■ **EXERCISE**
Below are entries; copy exactly, and only, the lines from the one containing "You are a GUI" through their final line, leaving out pictures.

Excerpts from a dataset:
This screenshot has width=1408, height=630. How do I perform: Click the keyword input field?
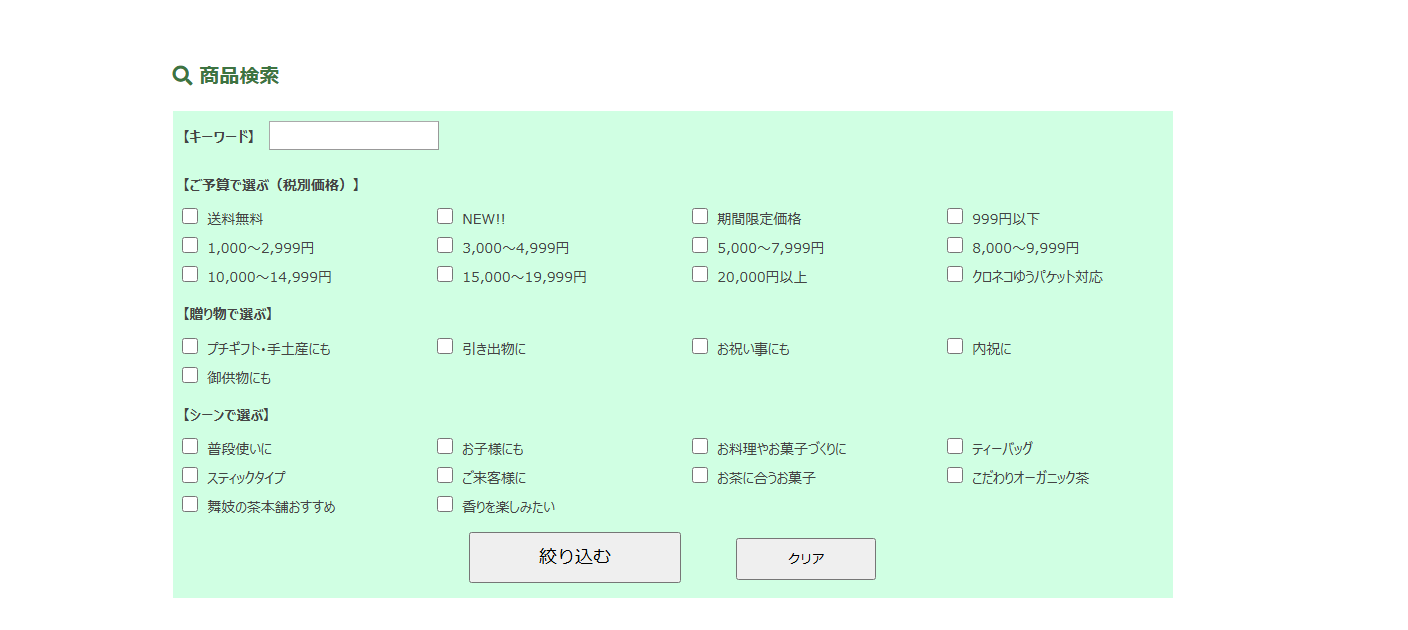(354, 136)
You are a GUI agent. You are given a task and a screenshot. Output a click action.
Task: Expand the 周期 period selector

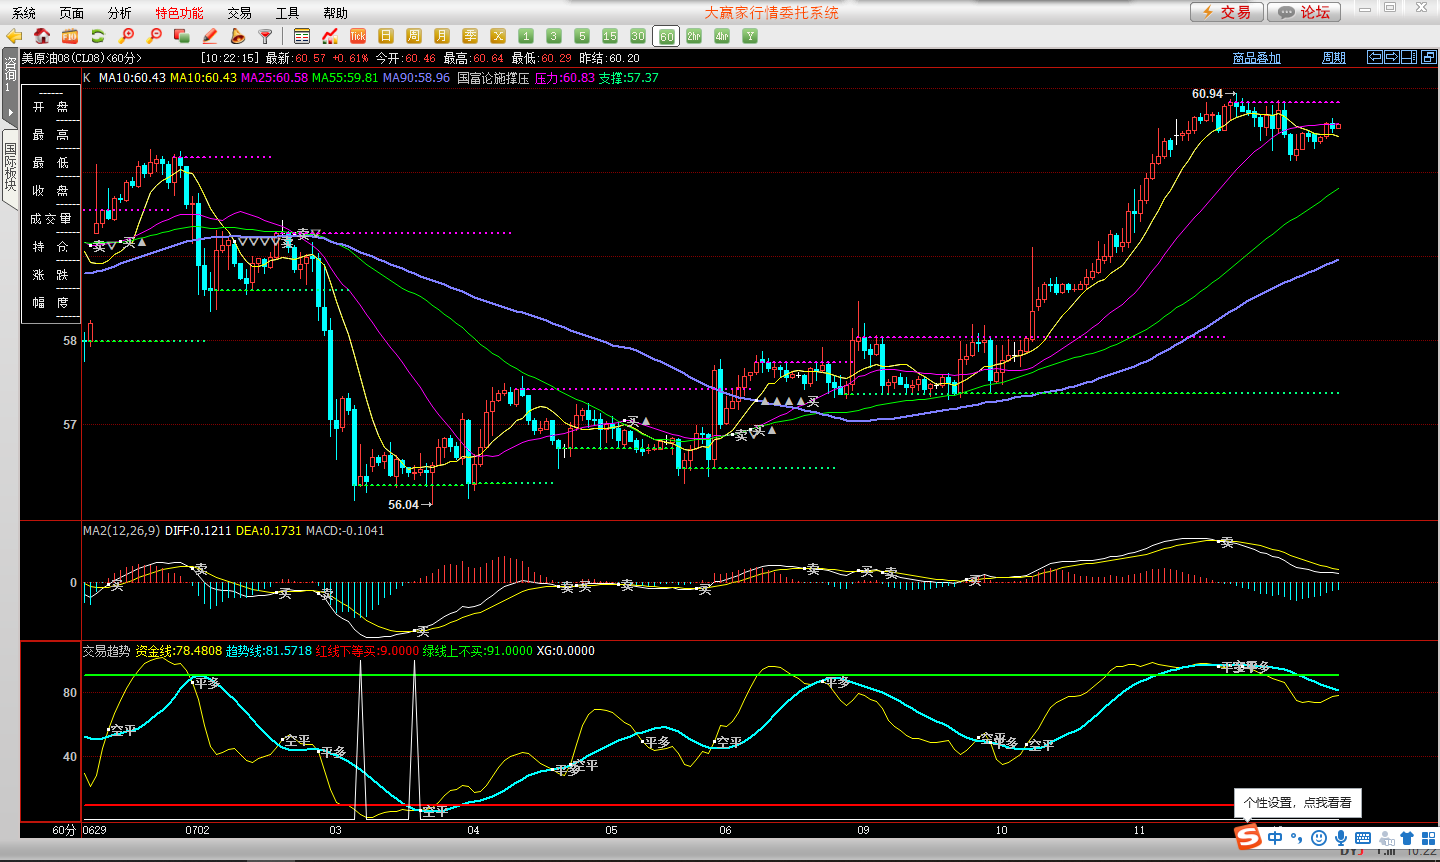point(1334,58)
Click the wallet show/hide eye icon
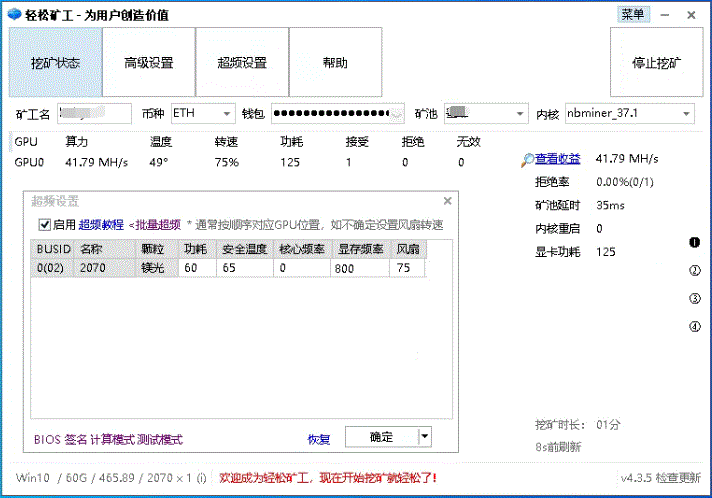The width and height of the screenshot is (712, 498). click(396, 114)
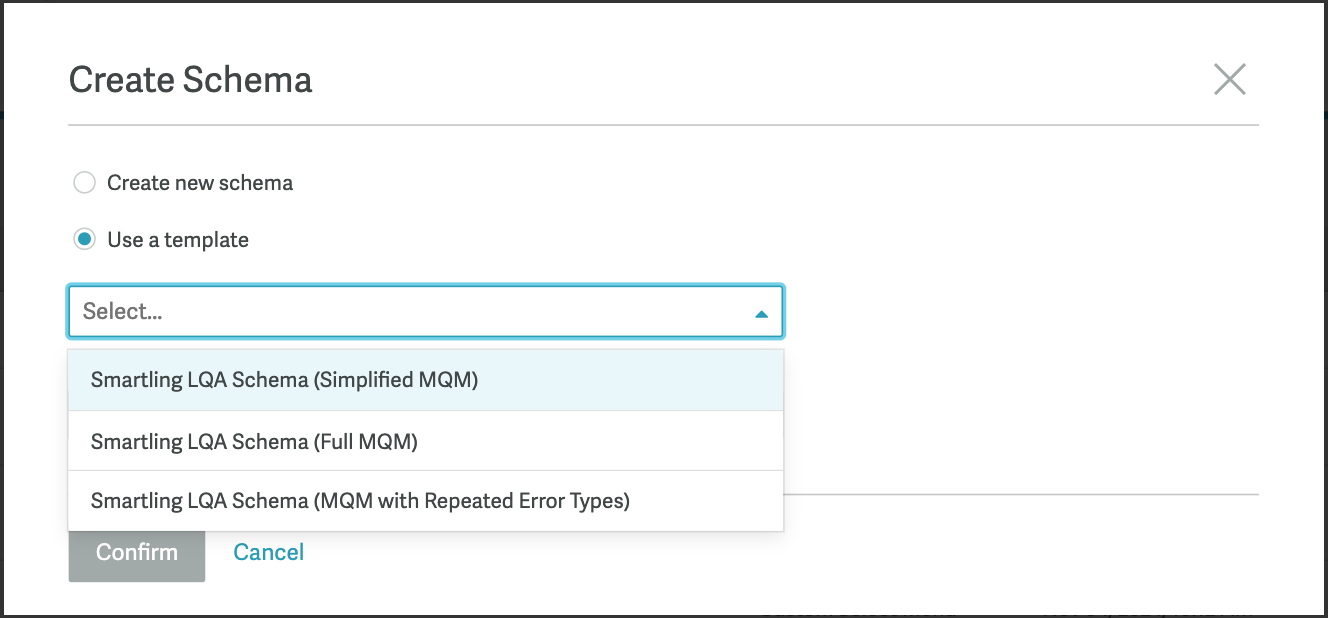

■ **RESULT FOR THIS EXERCISE**
You are a GUI agent. You are given a task and a screenshot. Output a click action.
Task: Expand the 周期 period selector

point(1334,58)
Click the wallet show/hide eye icon
The width and height of the screenshot is (712, 498). click(396, 114)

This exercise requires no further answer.